Stephan öffnete vorsichtig die Tür und blickte hinaus. Doch die Herberge lag in nächtlicher Ruhe. Der Wirt und die anderen Gäste schienen noch zu schlafen. Auf sein Zeichen hin huschte Lisbeth durch die Tür, und Stephan verschloss sorgfältig den Verschlag hinter ihnen. Leise, wie sie gekommen waren, schlichen sie die Stiege hinauf, durch den Flur und zur hinteren Tür hinaus.

Als sie aus dem Hof in die Gasse traten, umfing sie samtige Morgenluft. Eben verblassten die ersten Sterne, und als Vorbote des kommenden Tages teilte ein einzelner rosafarbener Streif den Himmel hinter dem Dom. Die Sichel des Mondes schien fahl, doch ihr Licht reichte aus, Stephan und Lisbeth den kurzen Weg zum Steinernen Haus zu erhellen.

Der Platz vor dem Römer war leer und verlassen. Wie die Gäste des Lämmchens lagen auch die Einwohner und Besucher der Stadt noch in tiefem Schlummer, und selbst die Hunde und Schweine waren noch nicht aus ihren Nischen und Winkeln gekrochen. Nur der Karren des Goldgräbers, der sein übelriechendes Geschäft, die Latrinen der Stadt auszuheben, des Nachts betreiben musste, kreuzte ihren Weg und schickte seinen stinkenden Odem in die Nacht.

Auch im Steinernen Haus war Stephan und Lisbeth das Glück hold, und es gelang ihnen, ungesehen über den Hof ins Haus zu gelangen. Vor der Tür von Lisbeths Kammer im Obergeschoss blieb Stephan stehen und ergriff ihre Hand. Den ganzen Weg hatten sie schweigend zurückgelegt, und auch jetzt blickte Stephan sie wortlos an. Was blieb auch zu sagen? Die Magie der Nacht war verflogen, und keine Worte würden sie zurückrufen können. Mit trauriger Langsamkeit hob Stephan Lisbeths Hand an seine Lippen, so, als wolle er den Moment der Trennung noch einen Augenblick hinauszögern. Seine Berührung war zärtlich, bedauernd. In nichts erinnerte sie an die Leidenschaft der Nacht.

Dann, beinahe abrupt, gab er ihre Hand frei, wandte sich um und eilte die Stiege hinab, ohne sich noch einmal umzuwenden.

Lisbeth blickte ihm nach, und erst als sie seine Schritte am Ende der Stiege verhallen hörte, trat sie in ihre Kammer. Mechanisch entkleidete sie sich und schlüpfte unter das Laken. Ihr Körper war müde und sehnte sich nach Schlaf, doch ihr Geist fand keine Ruhe.

Die Erinnerung an Stephans Berührung, an die Glätte seiner Haut erweckte in Lisbeth erneut dieses erregende Gefühl. Doch diesmal kämpfte sie es entschlossen nieder. So etwas durfte sie bei dem Gedanken an einen anderen Mann nicht empfinden. Ein Mann, der zu allem Unglück auch noch der Bruder ihres Gemahls war.
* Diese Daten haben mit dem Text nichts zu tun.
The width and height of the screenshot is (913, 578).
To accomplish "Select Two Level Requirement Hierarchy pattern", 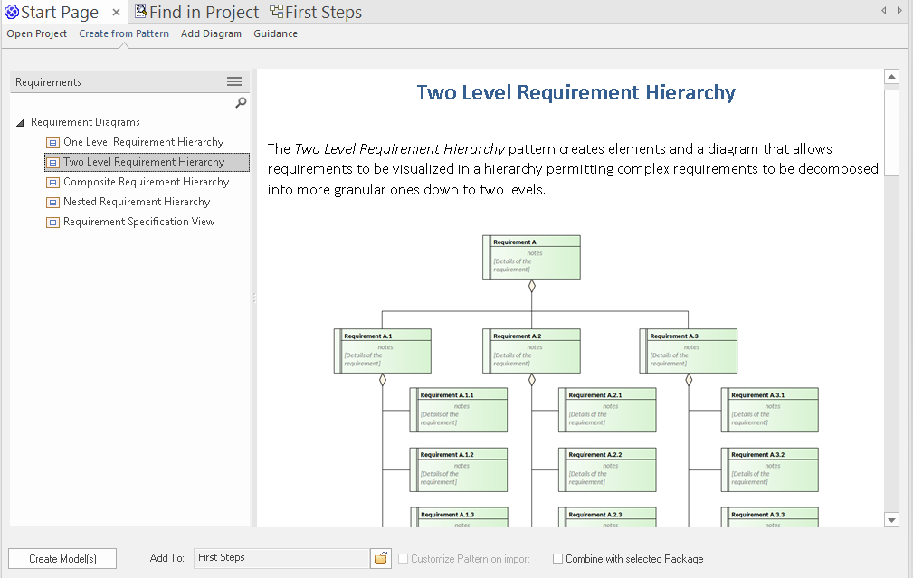I will 144,162.
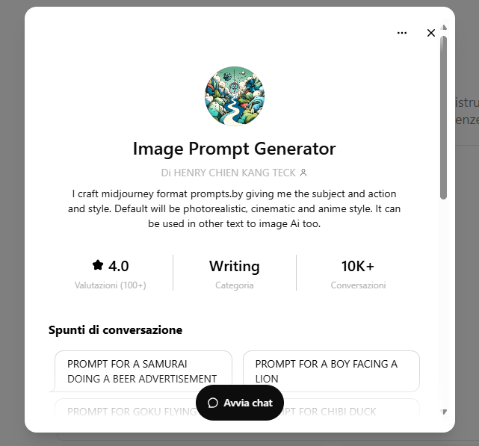Click the scrollbar down arrow in the dialog
This screenshot has width=479, height=446.
443,412
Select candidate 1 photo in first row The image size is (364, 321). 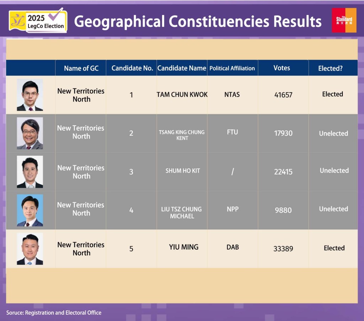[x=30, y=95]
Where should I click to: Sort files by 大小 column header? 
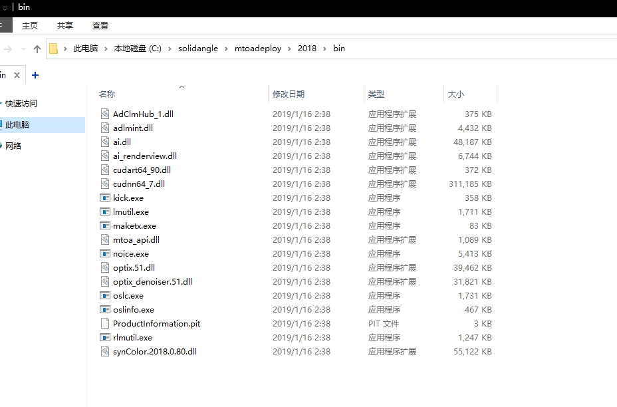(x=456, y=94)
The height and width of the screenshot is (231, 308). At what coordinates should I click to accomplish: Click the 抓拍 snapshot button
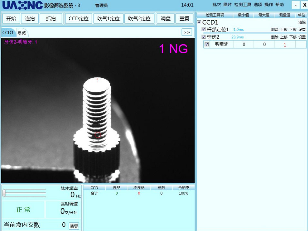tap(51, 19)
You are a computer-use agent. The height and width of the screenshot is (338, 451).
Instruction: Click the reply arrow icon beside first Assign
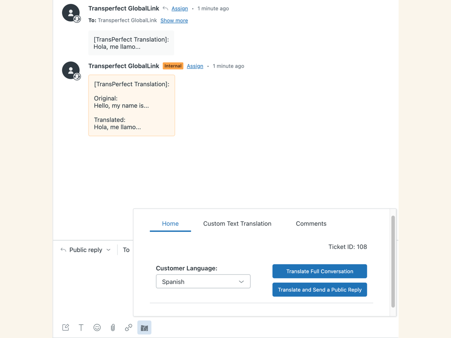[x=166, y=8]
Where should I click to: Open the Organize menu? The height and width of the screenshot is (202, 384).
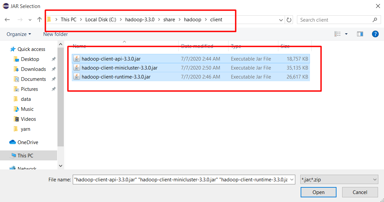19,34
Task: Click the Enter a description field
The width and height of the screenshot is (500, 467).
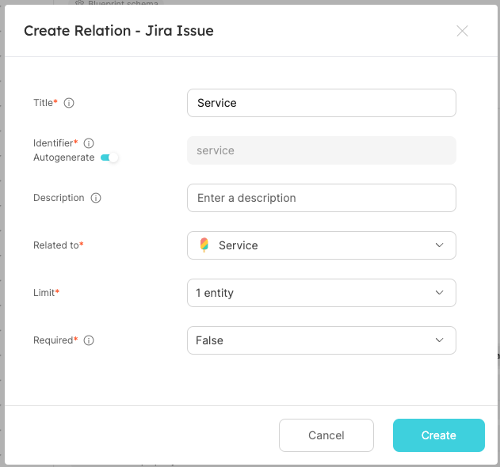Action: (322, 198)
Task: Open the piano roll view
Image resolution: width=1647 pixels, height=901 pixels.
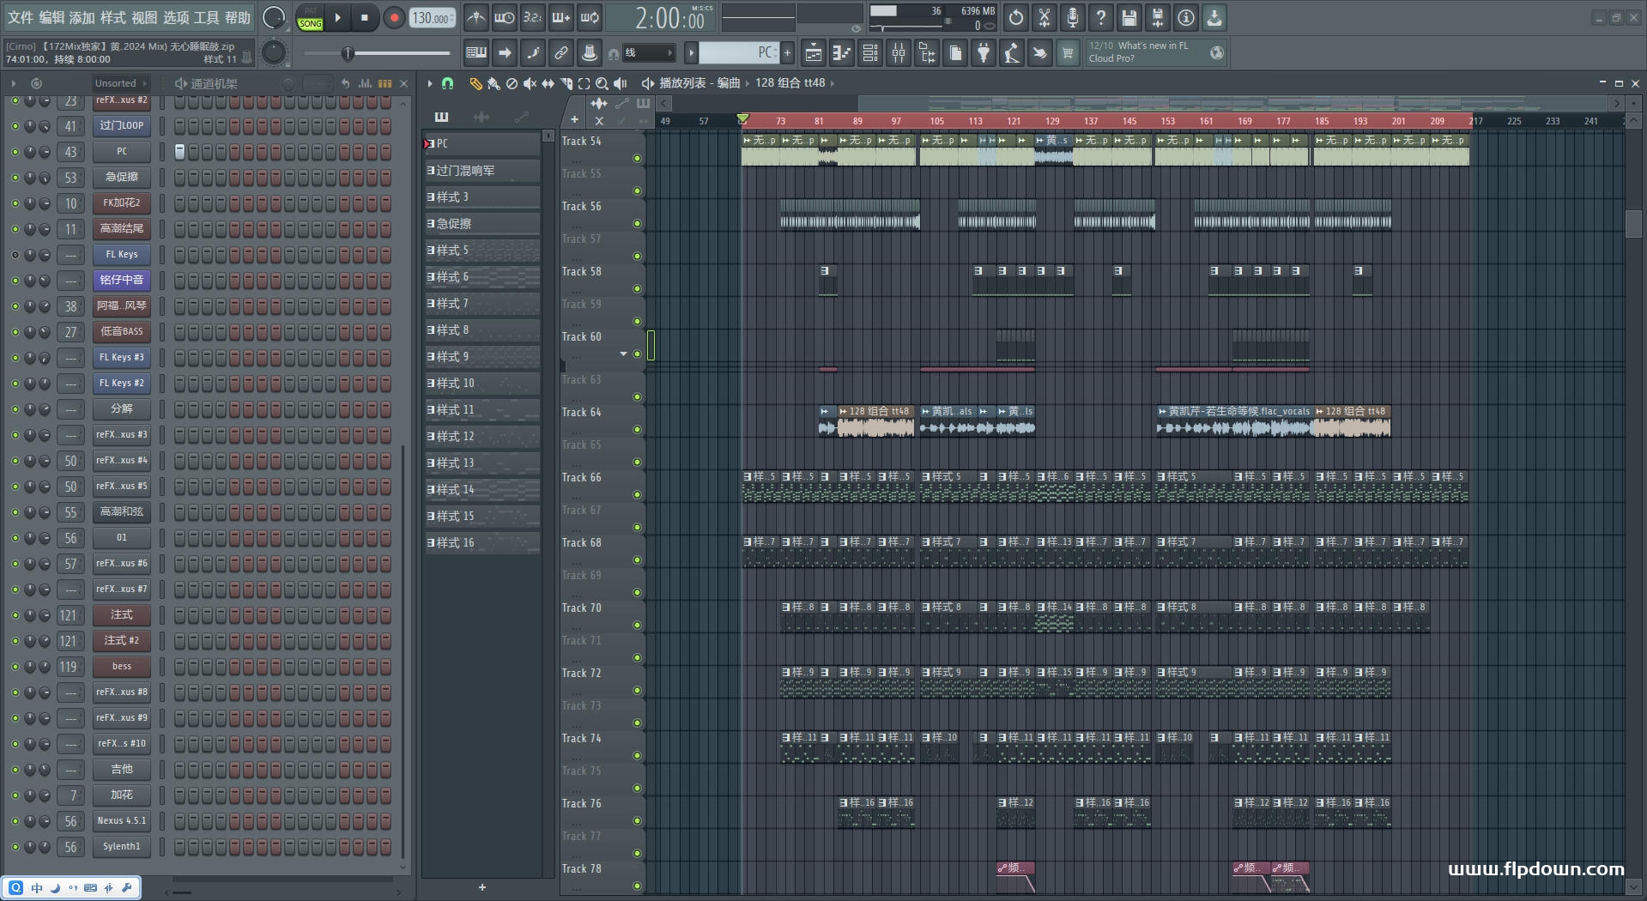Action: tap(842, 53)
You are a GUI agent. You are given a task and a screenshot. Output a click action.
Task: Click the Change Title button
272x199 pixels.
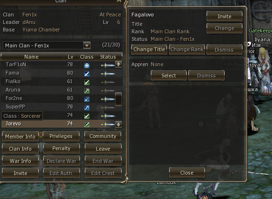pos(149,50)
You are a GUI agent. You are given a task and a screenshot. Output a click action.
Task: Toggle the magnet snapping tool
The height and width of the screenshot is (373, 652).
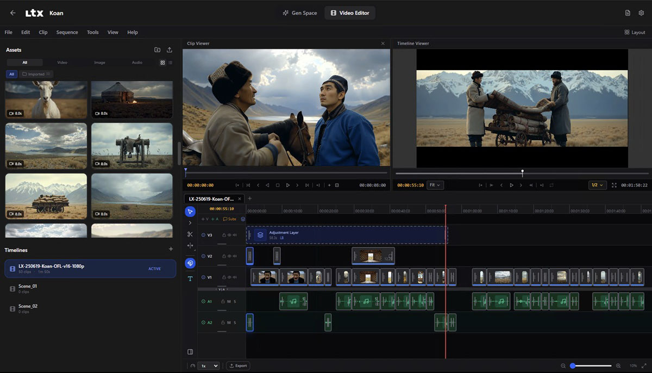tap(190, 263)
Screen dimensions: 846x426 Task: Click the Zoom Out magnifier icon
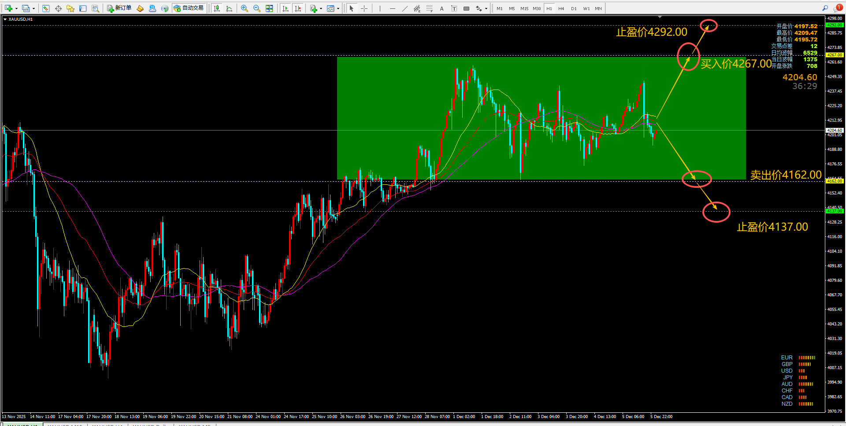click(x=256, y=8)
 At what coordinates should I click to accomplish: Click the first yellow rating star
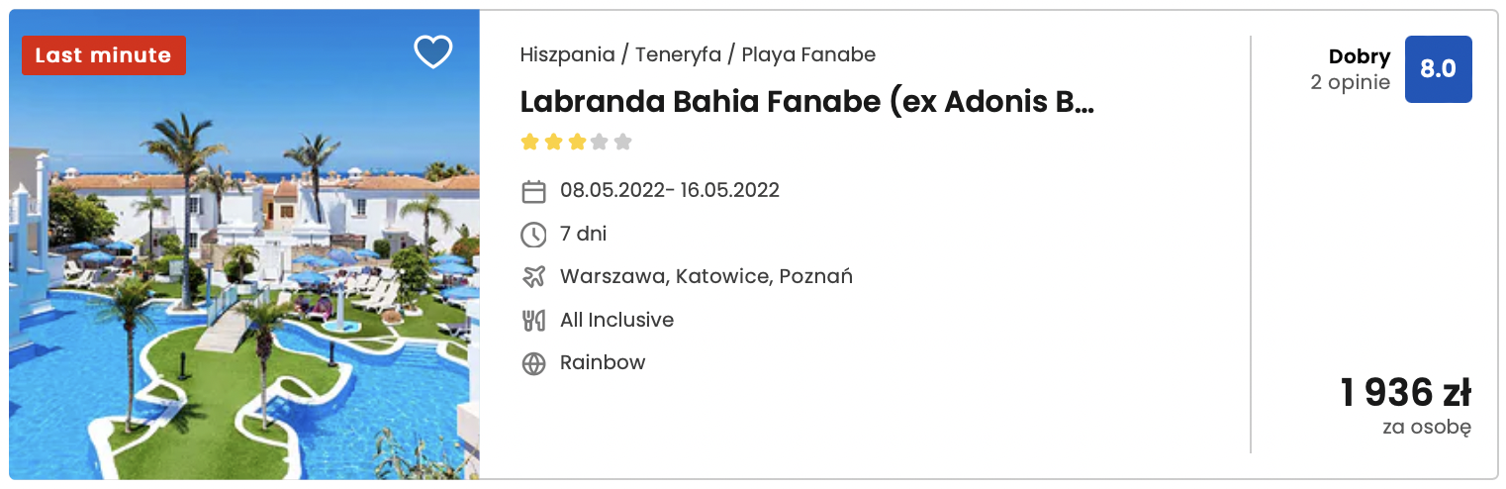click(x=529, y=142)
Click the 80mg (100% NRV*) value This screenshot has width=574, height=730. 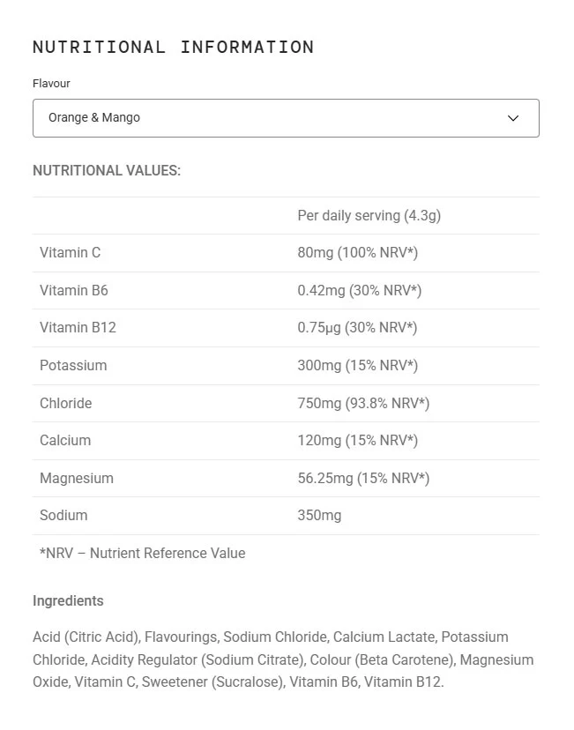click(357, 253)
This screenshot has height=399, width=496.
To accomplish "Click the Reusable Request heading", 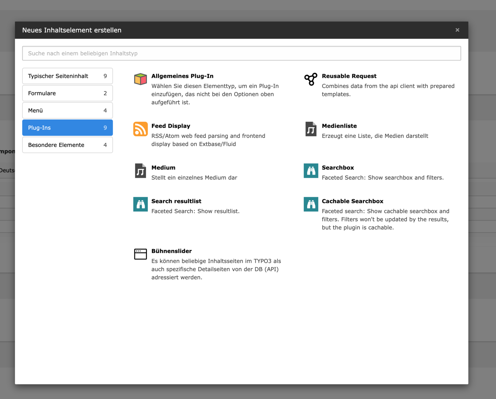I will click(x=349, y=76).
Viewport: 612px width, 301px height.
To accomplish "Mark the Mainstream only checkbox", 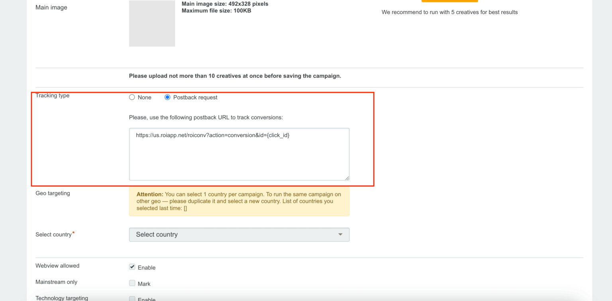I will [x=132, y=283].
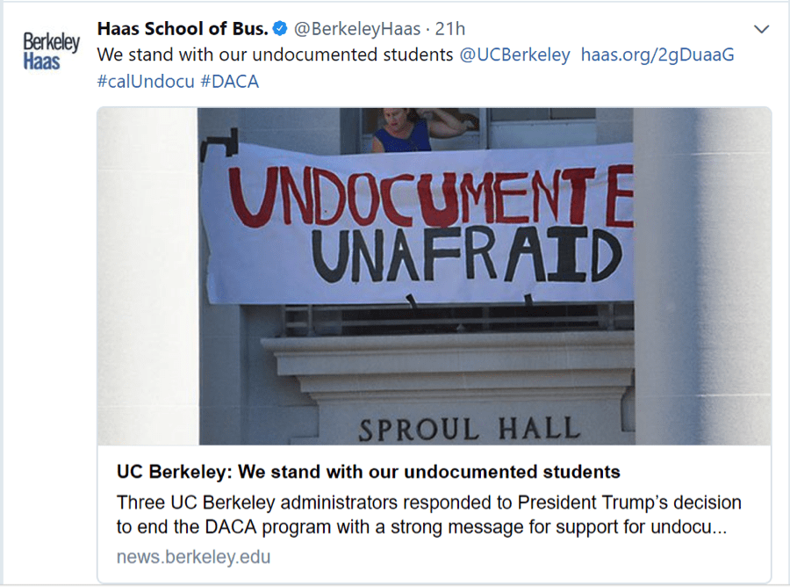The width and height of the screenshot is (790, 587).
Task: Click the tweet text about undocumented students
Action: [x=277, y=54]
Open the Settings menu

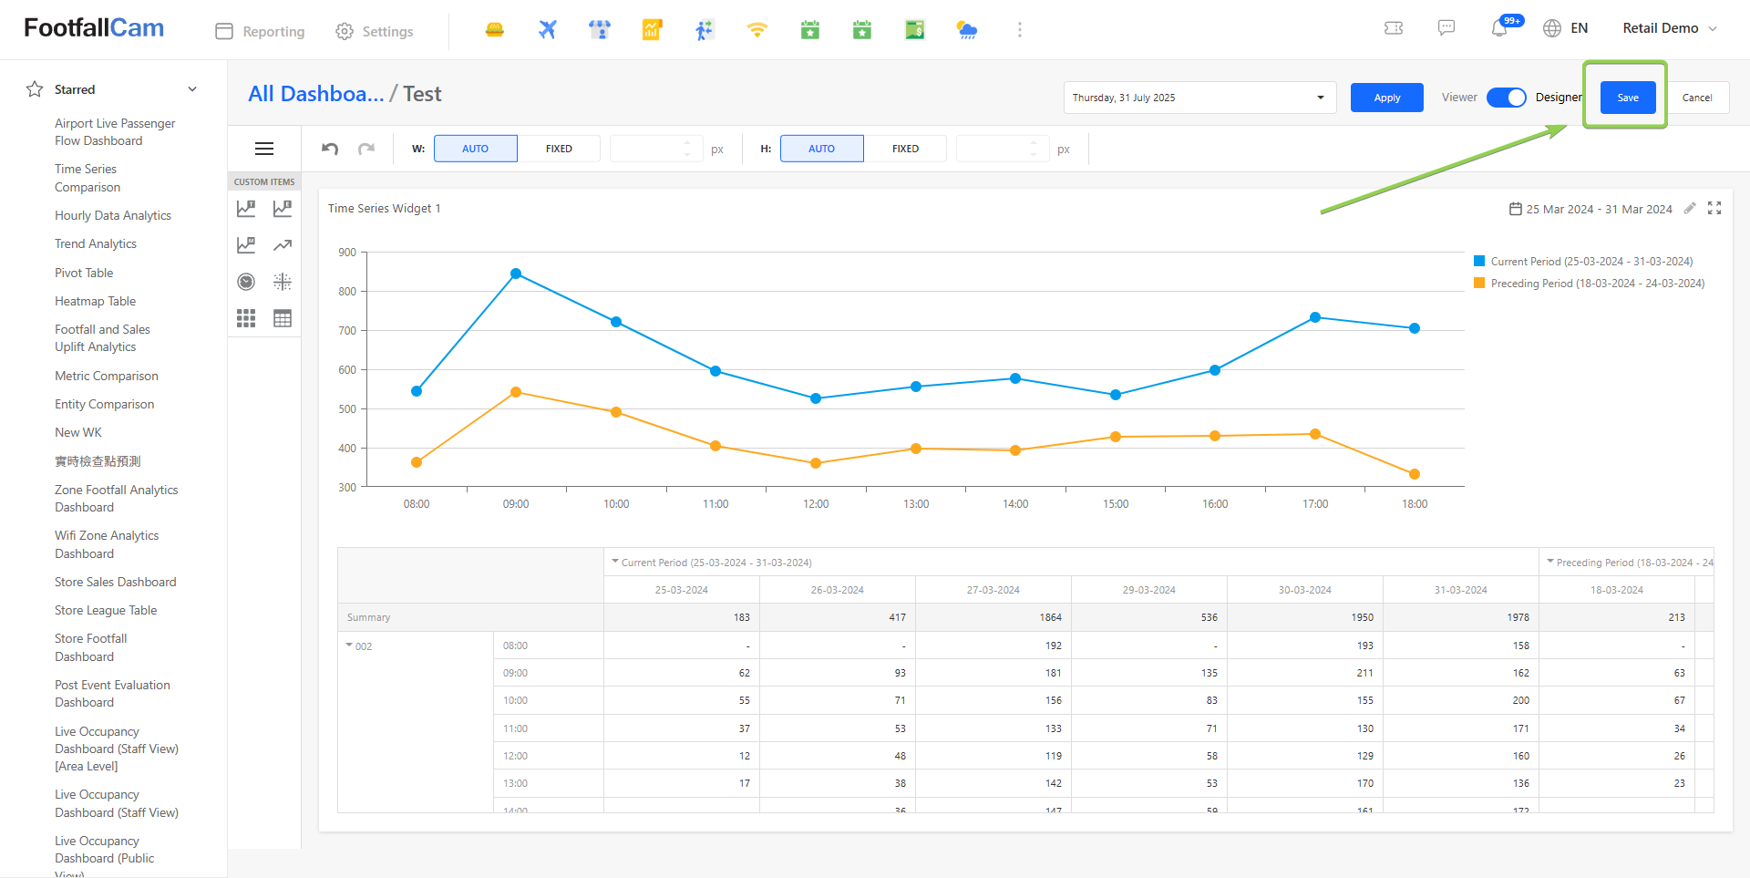[x=375, y=31]
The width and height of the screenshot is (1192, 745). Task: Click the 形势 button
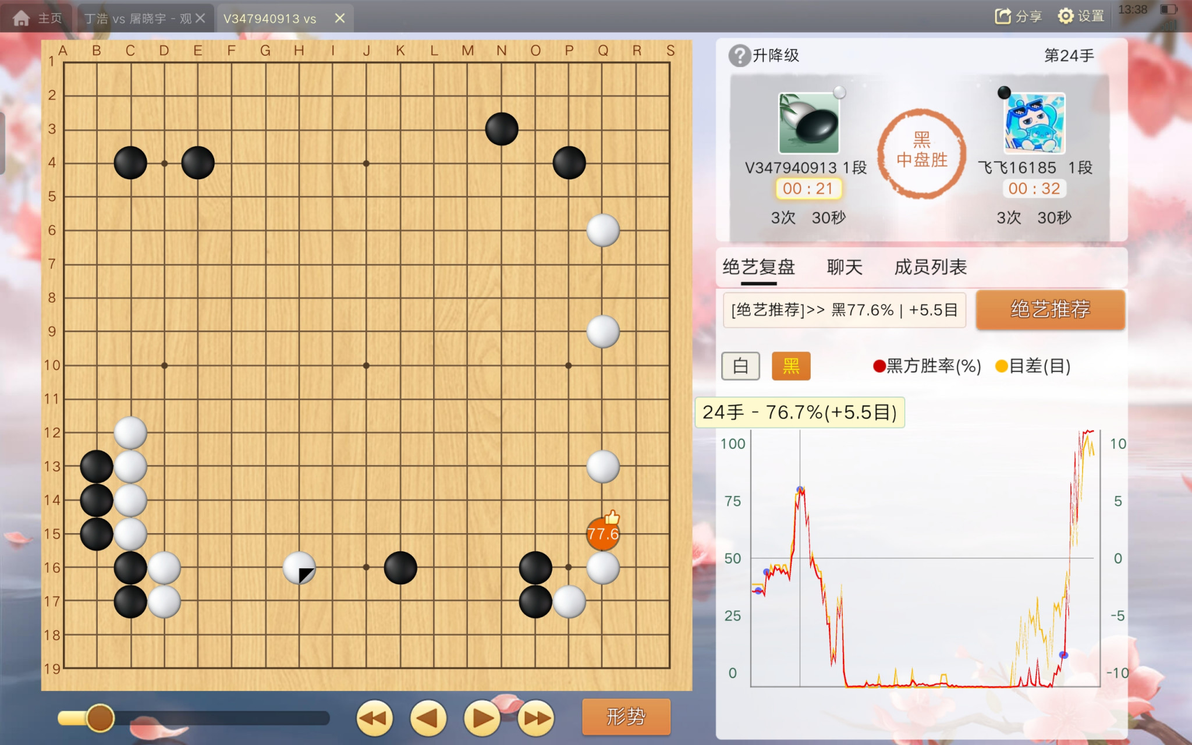pyautogui.click(x=626, y=716)
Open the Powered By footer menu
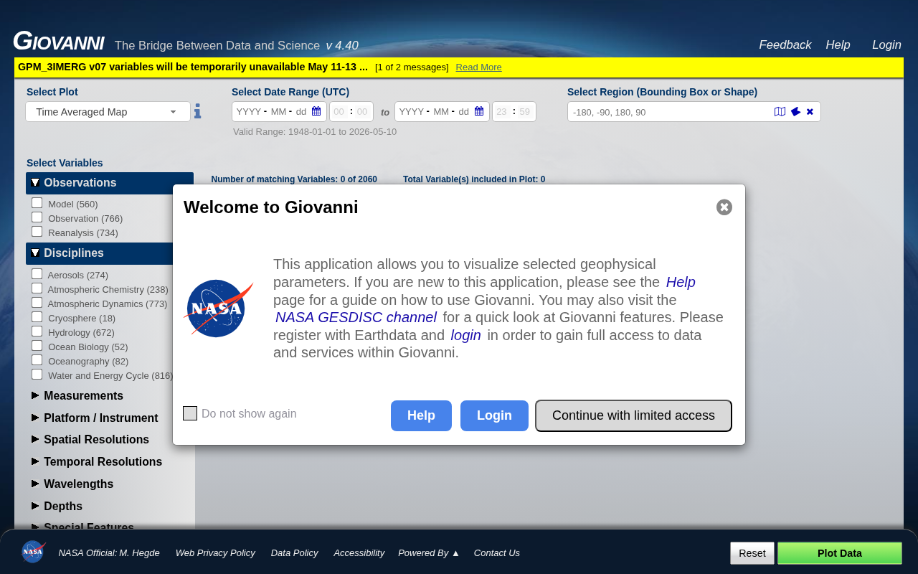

Nie hätte sie sich vorstellen können, dass es solch eine Leidenschaft geben könnte, wie sie sie mit Stephan erlebt hatte. Und noch weniger, dass sie selbst zu dieser Leidenschaft fähig war. Dabei liebte sie Mertyn. Für sie hatte es immer nur ihn gegeben, solange sie sich erinnern konnte. Nie hatte sie einen anderen Mann gewollt.

Lisbeth biss sich auf die Lippen, als sie daran dachte, dass es just hier in Frankfurt gewesen war, wo Mertyn einst bei ihrem Vater um ihre Hand angehalten hatte. Peter Lützenkirchen hatte sie ihm damals aus Fürsorge für seine Tochter verwehrt, weil er befürchtete, Mertyn schlüge seinem Vater nach, der es mit der ehelichen Treue nicht so genau nahm. Und nun war sie es, die ihrem Mann die Treue gebrochen hatte. Und das – Ironie des Schicksals – mit Stephan, der ebenfalls ein Sohn des alten Mertyn war.